[Dataset items]
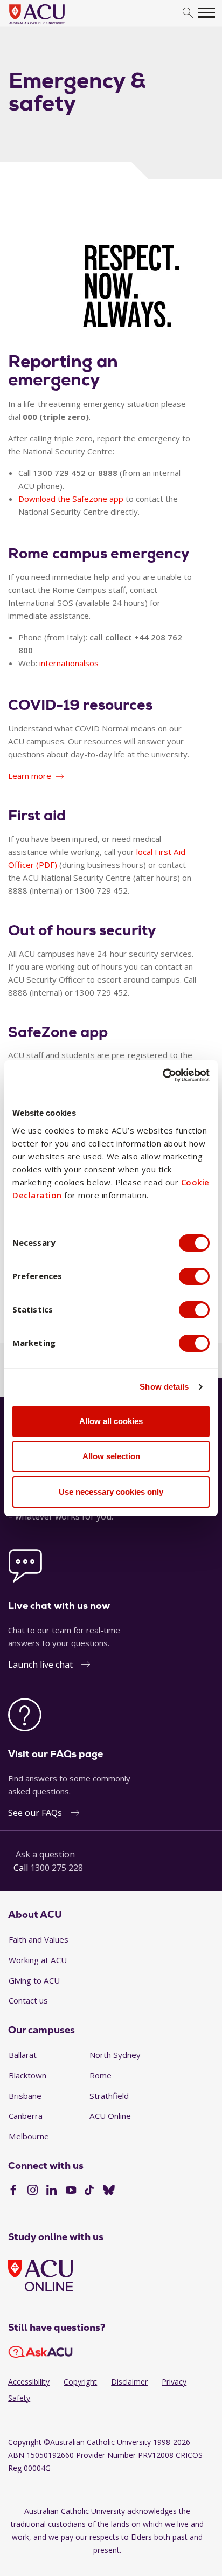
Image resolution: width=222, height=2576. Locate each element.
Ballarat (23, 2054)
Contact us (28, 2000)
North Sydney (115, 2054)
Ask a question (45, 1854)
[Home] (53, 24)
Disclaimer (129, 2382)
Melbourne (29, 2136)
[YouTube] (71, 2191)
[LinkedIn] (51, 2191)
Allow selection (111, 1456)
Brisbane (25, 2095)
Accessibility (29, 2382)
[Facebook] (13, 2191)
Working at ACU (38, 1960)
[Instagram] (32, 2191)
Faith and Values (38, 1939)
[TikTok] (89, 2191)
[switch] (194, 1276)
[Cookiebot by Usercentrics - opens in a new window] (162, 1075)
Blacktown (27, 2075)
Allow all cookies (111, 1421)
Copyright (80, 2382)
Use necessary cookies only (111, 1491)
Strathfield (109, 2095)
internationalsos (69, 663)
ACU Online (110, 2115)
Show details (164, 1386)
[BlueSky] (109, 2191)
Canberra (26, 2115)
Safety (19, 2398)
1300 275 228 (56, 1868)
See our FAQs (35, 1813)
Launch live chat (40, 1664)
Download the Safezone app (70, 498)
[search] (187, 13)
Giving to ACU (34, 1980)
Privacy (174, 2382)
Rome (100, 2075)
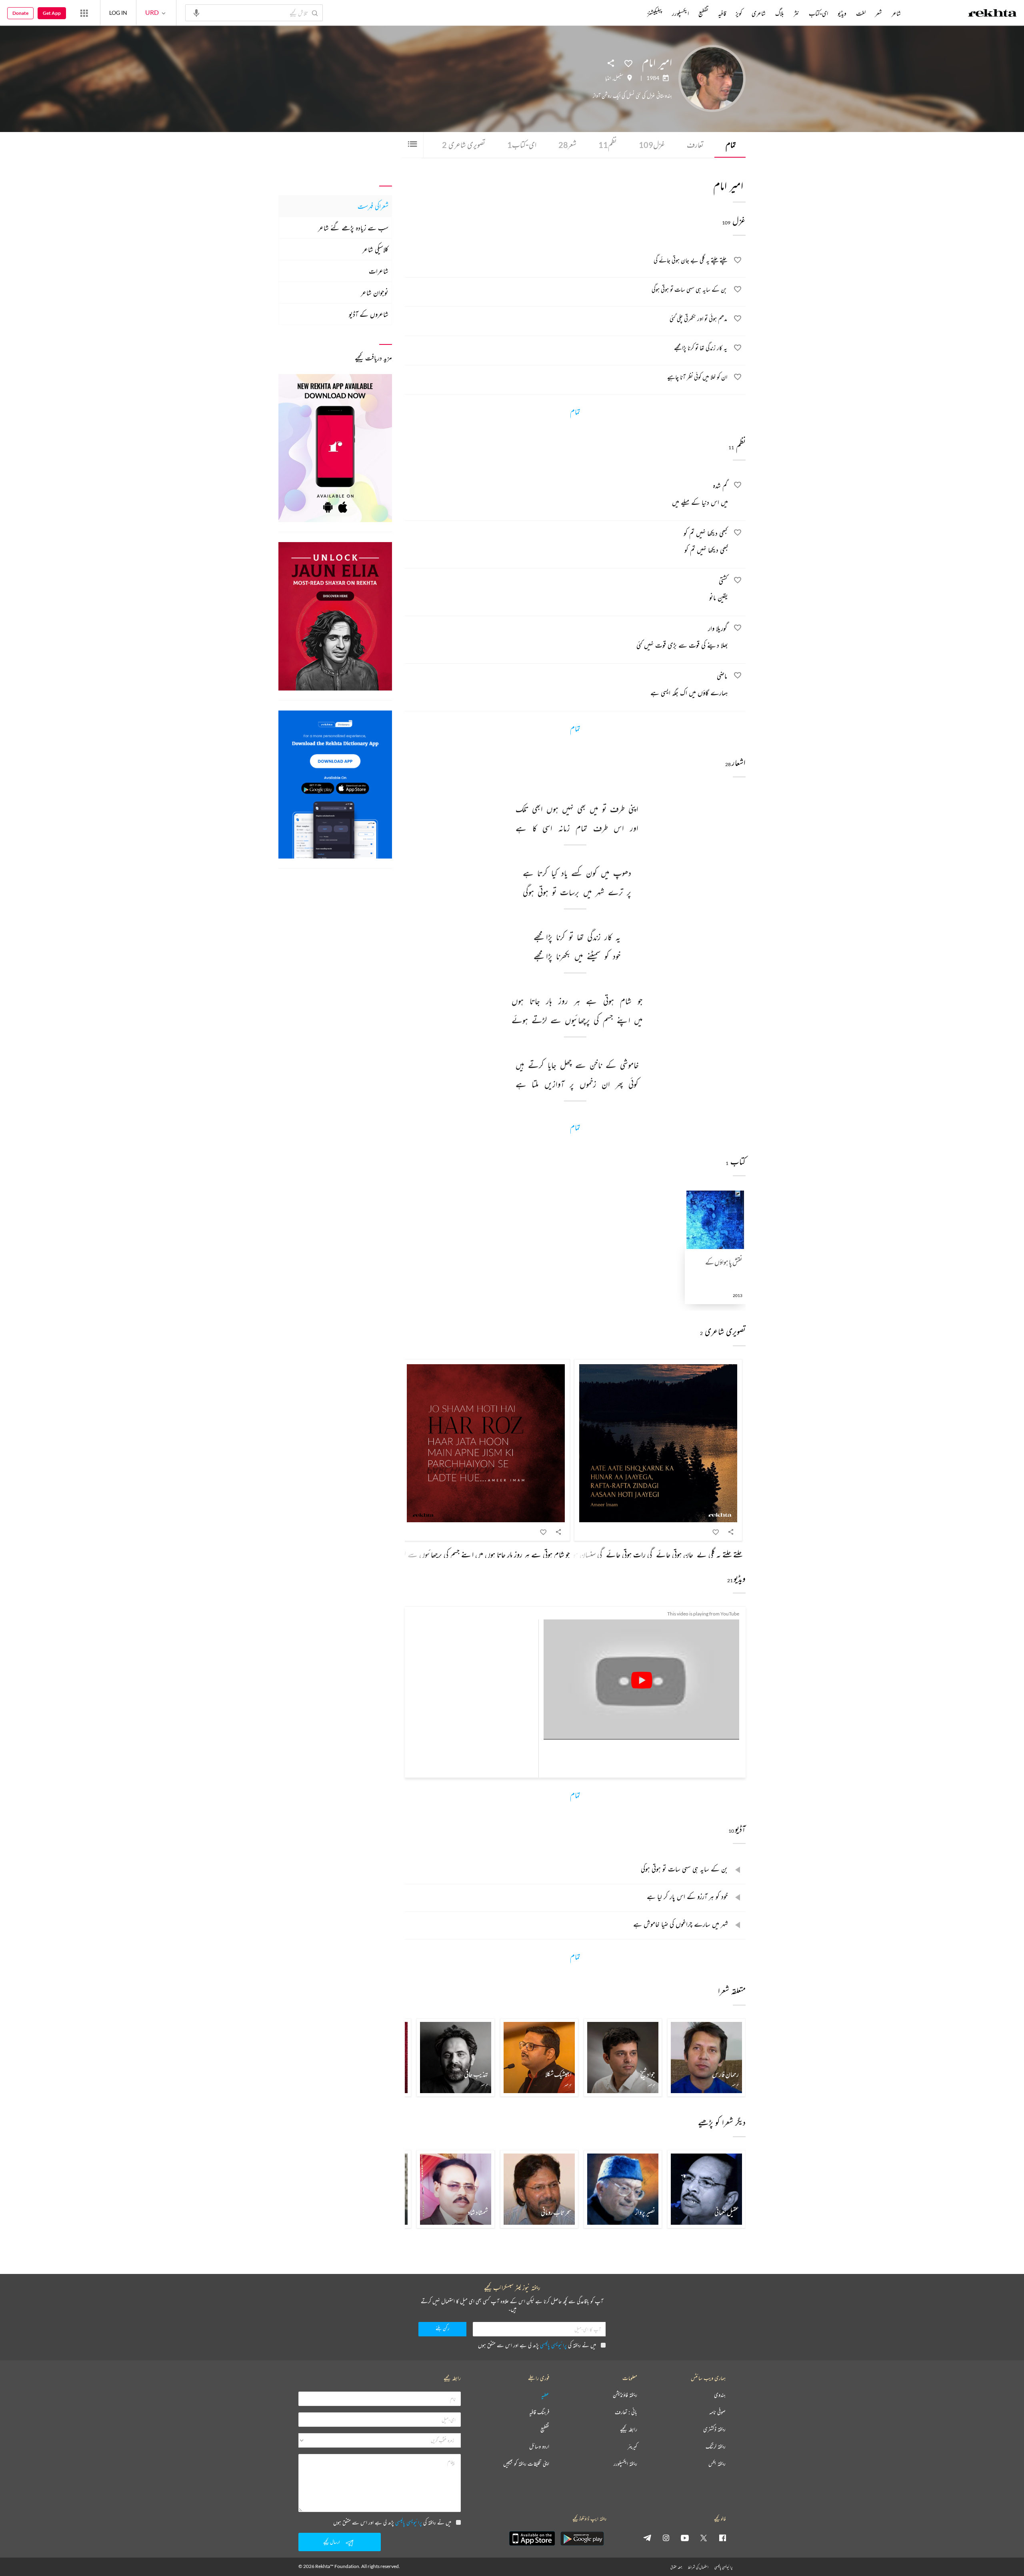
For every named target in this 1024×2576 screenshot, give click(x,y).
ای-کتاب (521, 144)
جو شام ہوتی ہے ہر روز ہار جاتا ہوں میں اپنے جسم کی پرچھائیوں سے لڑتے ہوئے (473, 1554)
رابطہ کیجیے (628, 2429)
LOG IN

* [Task to complete]: Write out word for word every line from the line with "See our FAQs (35, 1813)" through the final line of the records, both included, skipping the pictures.

* [Answer box]:
See our FAQs (35, 1813)
Launch live chat (40, 1664)
Download the Safezone app (70, 498)
[search] (187, 13)
Giving to ACU (34, 1980)
Privacy (174, 2382)
Rome (100, 2075)
For every named target in this 1024×2576 screenshot, give click(x,y).
ای-کتاب (521, 144)
جو شام ہوتی ہے ہر روز ہار جاتا ہوں میں اپنے جسم کی پرچھائیوں سے لڑتے ہوئے (473, 1554)
رابطہ کیجیے (628, 2429)
LOG IN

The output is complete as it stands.